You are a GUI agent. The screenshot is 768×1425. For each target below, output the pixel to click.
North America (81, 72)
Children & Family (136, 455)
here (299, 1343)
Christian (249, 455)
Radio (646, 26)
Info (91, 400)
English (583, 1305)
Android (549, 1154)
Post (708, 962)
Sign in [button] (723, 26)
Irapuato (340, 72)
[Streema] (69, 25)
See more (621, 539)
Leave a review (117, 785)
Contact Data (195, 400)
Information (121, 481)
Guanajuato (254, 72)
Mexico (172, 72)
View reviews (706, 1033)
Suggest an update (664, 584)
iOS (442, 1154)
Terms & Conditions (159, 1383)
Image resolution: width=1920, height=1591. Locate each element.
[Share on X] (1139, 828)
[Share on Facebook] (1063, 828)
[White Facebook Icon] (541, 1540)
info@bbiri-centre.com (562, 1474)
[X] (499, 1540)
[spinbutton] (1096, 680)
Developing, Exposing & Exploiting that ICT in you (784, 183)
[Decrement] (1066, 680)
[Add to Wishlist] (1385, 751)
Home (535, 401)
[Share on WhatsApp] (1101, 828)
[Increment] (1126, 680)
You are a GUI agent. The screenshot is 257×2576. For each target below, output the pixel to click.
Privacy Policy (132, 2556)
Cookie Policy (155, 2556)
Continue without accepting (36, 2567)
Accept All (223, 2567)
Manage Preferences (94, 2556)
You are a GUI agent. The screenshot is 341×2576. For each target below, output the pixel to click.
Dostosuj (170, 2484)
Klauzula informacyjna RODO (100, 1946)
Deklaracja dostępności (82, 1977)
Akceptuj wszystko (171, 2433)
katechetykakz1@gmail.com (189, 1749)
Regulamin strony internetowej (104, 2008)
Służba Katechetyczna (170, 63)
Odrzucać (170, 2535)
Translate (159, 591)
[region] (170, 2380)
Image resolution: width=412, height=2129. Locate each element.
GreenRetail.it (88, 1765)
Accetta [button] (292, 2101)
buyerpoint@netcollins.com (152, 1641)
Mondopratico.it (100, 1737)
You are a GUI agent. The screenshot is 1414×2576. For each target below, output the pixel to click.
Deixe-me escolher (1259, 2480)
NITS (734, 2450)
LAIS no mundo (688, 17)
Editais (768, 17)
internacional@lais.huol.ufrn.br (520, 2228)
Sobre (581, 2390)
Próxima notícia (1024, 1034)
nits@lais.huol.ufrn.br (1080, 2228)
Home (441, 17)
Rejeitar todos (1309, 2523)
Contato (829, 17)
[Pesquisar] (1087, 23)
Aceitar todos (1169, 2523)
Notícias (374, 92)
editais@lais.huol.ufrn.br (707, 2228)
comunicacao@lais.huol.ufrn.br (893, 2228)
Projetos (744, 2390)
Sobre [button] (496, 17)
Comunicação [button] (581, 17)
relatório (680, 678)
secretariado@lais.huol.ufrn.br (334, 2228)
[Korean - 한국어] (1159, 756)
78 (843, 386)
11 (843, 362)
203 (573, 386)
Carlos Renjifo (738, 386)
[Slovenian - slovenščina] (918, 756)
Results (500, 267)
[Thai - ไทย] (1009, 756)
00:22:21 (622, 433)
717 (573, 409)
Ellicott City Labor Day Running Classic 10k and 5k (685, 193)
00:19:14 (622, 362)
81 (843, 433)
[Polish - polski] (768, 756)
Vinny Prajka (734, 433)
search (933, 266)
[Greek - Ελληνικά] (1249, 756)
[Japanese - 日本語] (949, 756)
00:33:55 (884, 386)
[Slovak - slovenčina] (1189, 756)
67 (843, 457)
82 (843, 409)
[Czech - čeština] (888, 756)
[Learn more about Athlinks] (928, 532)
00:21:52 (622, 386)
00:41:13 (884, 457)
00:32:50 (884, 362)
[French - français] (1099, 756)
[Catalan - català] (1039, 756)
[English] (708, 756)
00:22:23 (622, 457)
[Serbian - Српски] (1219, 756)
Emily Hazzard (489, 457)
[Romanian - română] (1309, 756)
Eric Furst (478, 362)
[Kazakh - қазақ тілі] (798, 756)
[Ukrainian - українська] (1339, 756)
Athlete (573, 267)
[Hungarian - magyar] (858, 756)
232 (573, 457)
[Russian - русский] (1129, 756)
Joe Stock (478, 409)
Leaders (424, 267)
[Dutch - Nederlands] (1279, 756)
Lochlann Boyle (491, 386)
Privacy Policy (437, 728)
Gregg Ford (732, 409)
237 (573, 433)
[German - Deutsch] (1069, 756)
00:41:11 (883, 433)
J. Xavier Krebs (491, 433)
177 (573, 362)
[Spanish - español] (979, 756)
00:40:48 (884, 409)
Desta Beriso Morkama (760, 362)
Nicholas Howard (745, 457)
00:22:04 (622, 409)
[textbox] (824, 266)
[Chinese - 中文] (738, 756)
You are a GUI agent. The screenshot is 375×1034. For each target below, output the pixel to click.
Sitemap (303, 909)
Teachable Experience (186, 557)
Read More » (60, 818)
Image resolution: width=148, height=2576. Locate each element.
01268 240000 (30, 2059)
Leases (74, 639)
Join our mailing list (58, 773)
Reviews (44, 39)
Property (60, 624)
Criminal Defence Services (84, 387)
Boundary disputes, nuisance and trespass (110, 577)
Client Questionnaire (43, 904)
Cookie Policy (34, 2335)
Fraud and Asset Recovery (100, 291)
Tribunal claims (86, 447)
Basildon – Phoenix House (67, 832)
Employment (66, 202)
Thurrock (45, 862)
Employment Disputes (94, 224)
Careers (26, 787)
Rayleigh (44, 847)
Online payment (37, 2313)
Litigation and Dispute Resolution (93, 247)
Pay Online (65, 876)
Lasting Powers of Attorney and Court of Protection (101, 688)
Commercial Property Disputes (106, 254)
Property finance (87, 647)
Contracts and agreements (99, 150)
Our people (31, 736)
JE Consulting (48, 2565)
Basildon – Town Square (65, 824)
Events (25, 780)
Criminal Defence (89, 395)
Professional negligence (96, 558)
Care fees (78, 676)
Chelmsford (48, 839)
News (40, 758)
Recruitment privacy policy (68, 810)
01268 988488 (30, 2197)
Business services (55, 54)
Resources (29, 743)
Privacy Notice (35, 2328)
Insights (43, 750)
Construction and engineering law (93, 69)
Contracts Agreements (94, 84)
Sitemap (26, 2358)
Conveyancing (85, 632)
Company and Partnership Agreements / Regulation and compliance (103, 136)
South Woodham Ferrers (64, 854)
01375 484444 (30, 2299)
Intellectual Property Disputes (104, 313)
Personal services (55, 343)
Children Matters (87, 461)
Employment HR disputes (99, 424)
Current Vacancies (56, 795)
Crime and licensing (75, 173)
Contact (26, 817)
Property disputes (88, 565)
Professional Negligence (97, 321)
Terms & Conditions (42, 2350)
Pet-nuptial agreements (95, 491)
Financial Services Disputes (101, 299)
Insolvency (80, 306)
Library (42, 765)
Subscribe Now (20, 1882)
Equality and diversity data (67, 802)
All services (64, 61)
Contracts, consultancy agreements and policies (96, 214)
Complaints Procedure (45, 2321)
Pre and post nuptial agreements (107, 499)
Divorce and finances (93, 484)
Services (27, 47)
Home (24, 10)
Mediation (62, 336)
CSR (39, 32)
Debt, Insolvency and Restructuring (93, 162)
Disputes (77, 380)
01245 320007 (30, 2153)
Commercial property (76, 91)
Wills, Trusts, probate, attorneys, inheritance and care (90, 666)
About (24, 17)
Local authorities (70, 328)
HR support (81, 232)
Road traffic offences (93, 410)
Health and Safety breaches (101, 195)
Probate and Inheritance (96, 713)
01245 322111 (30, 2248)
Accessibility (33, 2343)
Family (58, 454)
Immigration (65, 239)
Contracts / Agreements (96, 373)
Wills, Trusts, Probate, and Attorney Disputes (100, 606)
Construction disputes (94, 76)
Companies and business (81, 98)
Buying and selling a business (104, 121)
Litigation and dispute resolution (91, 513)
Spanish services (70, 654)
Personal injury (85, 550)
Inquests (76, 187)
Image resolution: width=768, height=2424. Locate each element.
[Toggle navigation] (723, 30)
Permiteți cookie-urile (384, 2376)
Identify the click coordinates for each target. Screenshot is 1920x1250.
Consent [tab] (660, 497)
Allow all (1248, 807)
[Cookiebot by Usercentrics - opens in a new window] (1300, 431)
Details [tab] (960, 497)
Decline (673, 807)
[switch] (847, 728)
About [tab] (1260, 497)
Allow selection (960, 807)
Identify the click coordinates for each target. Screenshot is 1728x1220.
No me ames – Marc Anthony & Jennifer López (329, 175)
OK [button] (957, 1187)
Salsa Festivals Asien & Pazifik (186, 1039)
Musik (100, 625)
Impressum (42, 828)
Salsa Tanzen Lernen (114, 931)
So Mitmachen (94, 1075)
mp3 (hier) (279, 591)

- _TRY IT_: Lines that contain "Trusts" should be pulled from the entries above and reported.

- _RESPONSE TO THE TASK_:
Wills, Trusts, probate, attorneys, inheritance and care (90, 666)
Wills, Trusts, Probate, and Attorney Disputes (100, 606)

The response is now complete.